REQUIRED ACTION> Please transcribe the entries below exactly and leave out every picture.

GIVEN INFORMATION>

——————

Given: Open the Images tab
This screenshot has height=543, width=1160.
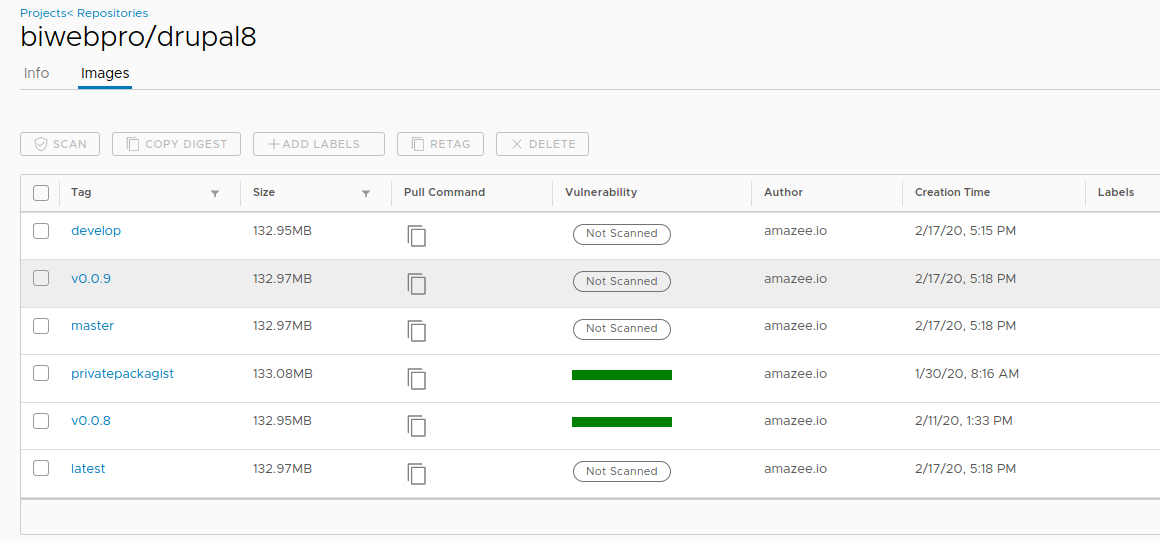Looking at the screenshot, I should (x=105, y=73).
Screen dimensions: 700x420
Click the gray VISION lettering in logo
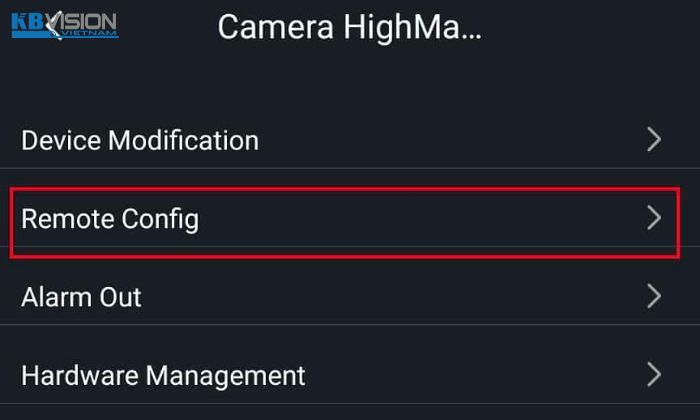(89, 21)
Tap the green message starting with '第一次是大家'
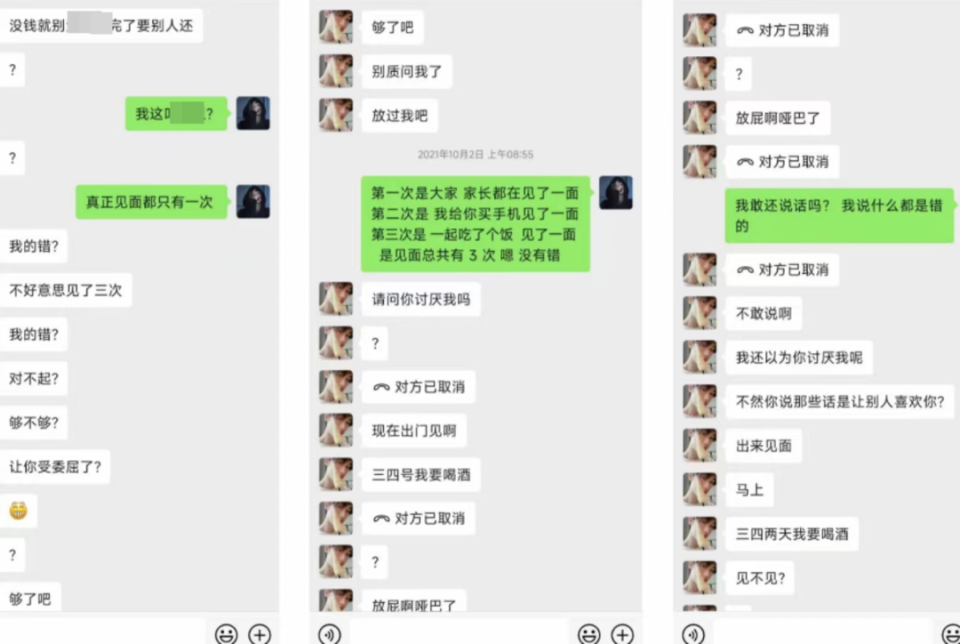 pos(476,224)
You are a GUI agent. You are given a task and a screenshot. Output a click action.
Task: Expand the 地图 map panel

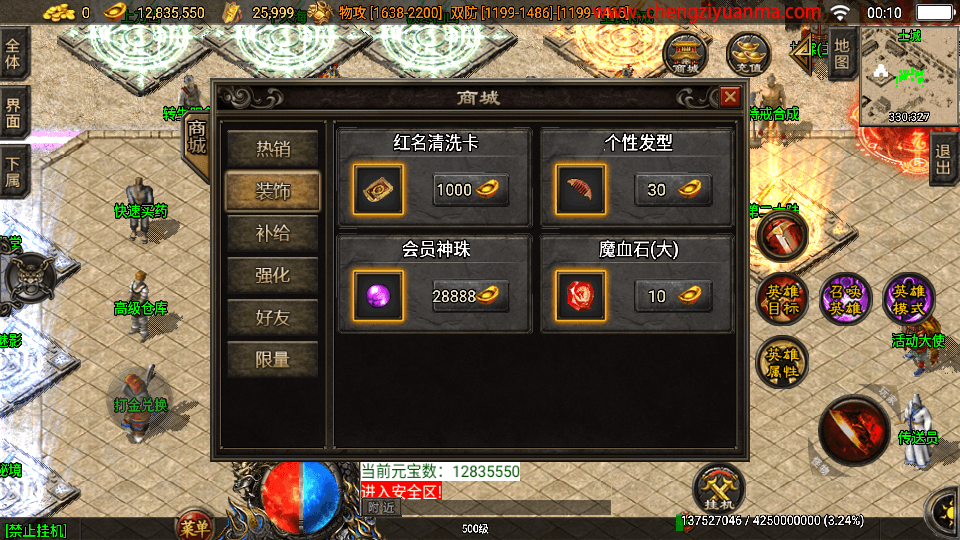click(842, 55)
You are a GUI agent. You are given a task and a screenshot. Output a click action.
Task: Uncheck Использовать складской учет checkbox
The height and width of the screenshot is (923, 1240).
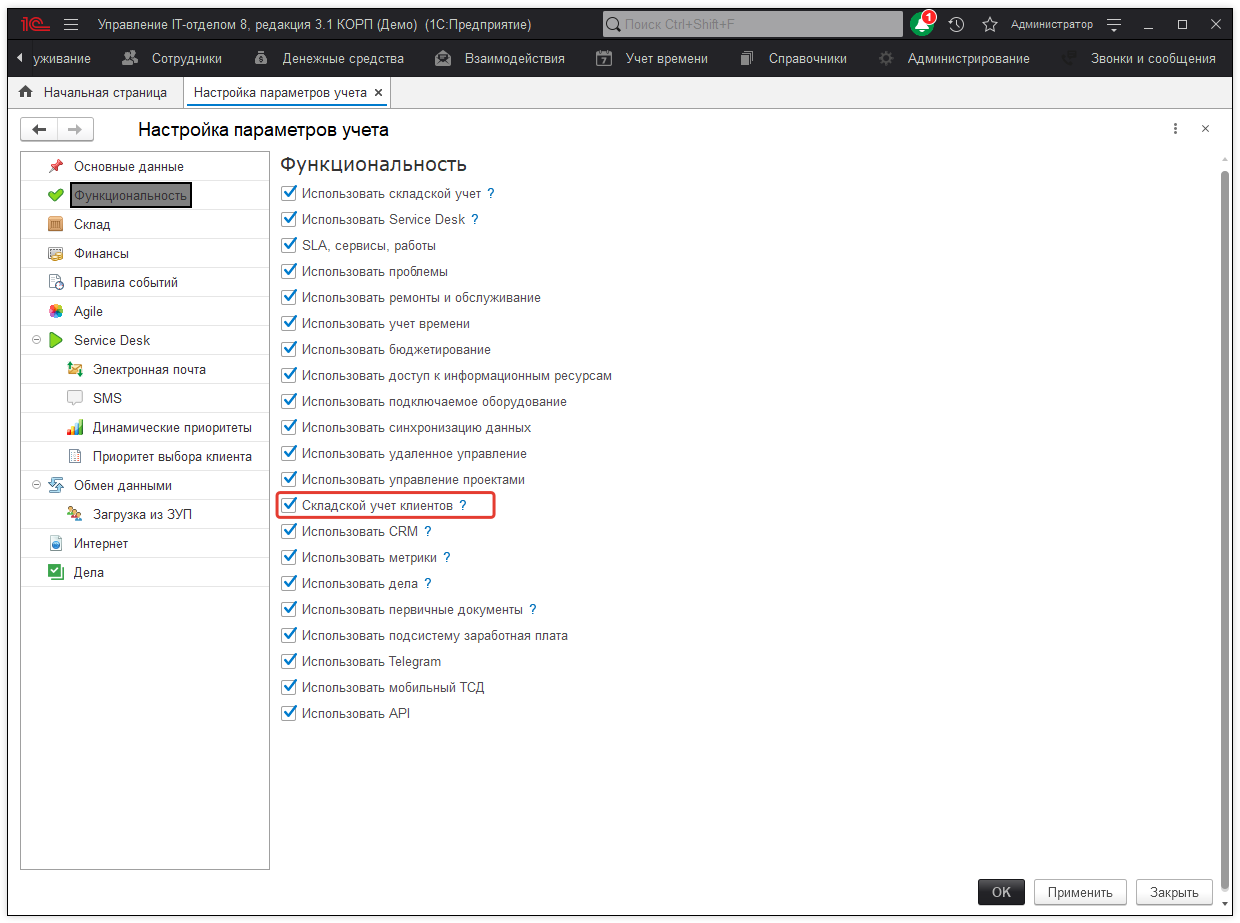coord(289,193)
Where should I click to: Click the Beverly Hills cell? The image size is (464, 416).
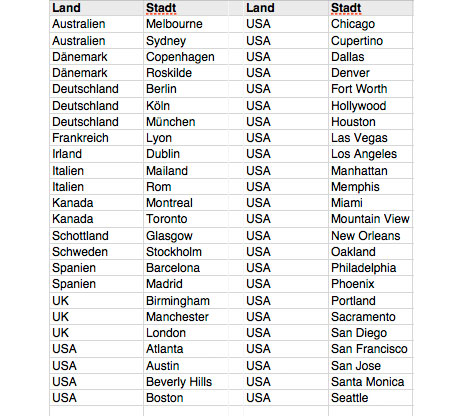point(186,382)
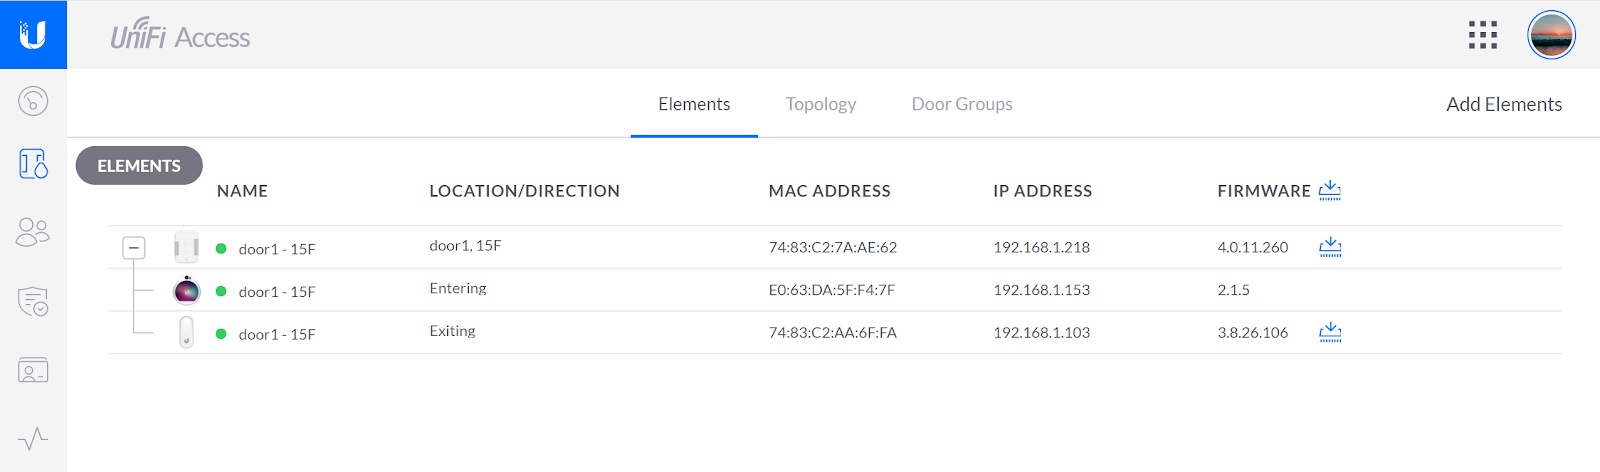Switch to the Topology tab
The height and width of the screenshot is (472, 1600).
[821, 104]
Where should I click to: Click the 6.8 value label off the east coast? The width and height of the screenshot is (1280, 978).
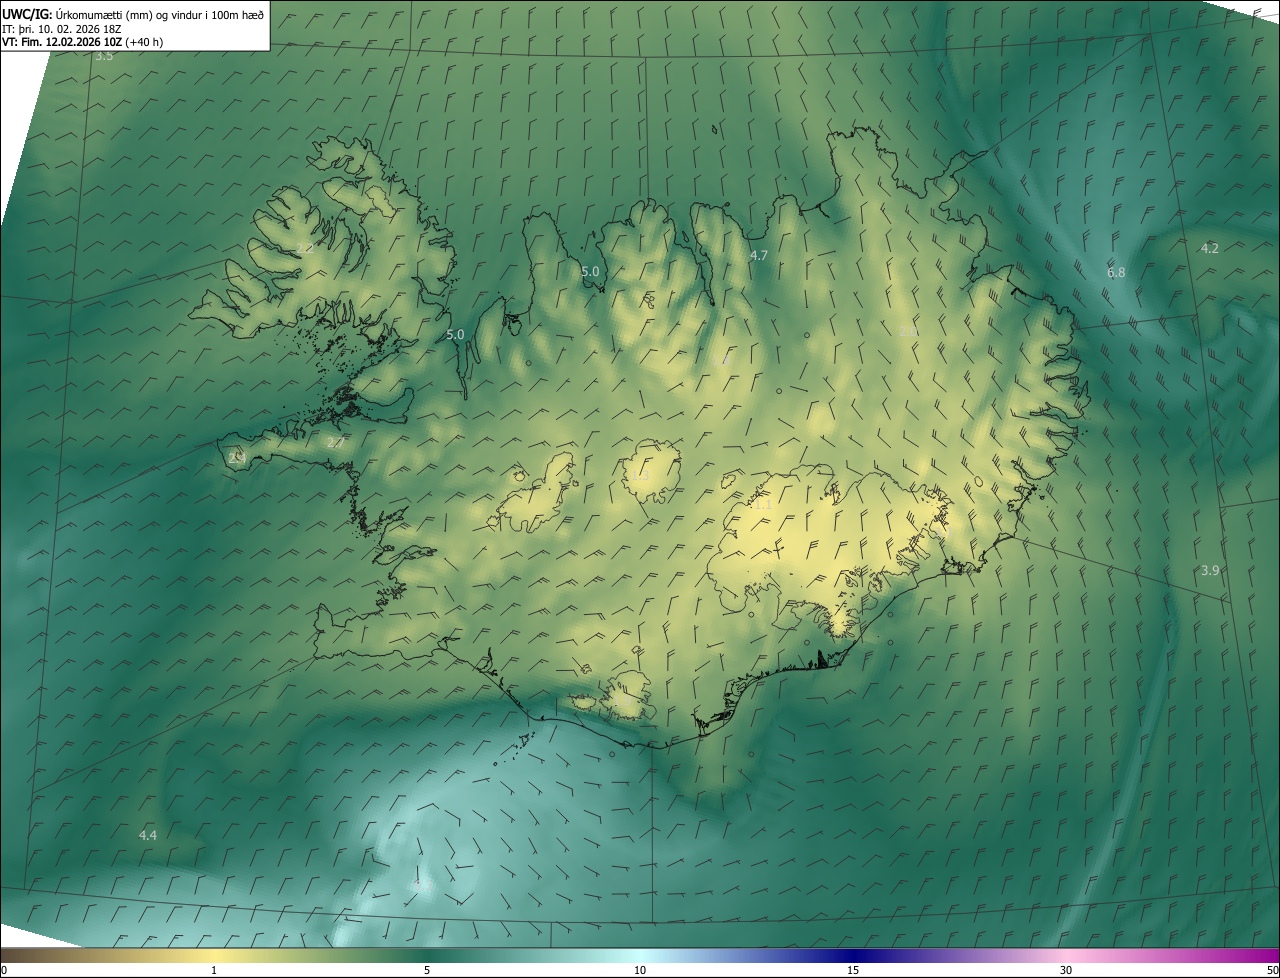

——————

ANSWER BOX>
Given: Open the Images tab
This screenshot has height=543, width=1160.
Looking at the screenshot, I should (x=105, y=73).
Screen dimensions: 700x420
Click the gray VISION lettering in logo
(89, 21)
Tap the green message starting with '第一次是大家'
 pos(476,224)
You are a GUI agent. You are given a task and a screenshot. Output a click action.
Task: Expand the 地图 map panel

click(842, 55)
You are a GUI agent. You are given a task and a screenshot. Output a click action.
Task: Uncheck Использовать складской учет checkbox
The height and width of the screenshot is (923, 1240).
coord(289,193)
Where should I click to: Click the Beverly Hills cell? The image size is (464, 416).
point(186,382)
Switch to the Topology tab
The height and width of the screenshot is (472, 1600).
[821, 104]
Where should I click to: Click the 6.8 value label off the east coast? The width and height of the screenshot is (1280, 978).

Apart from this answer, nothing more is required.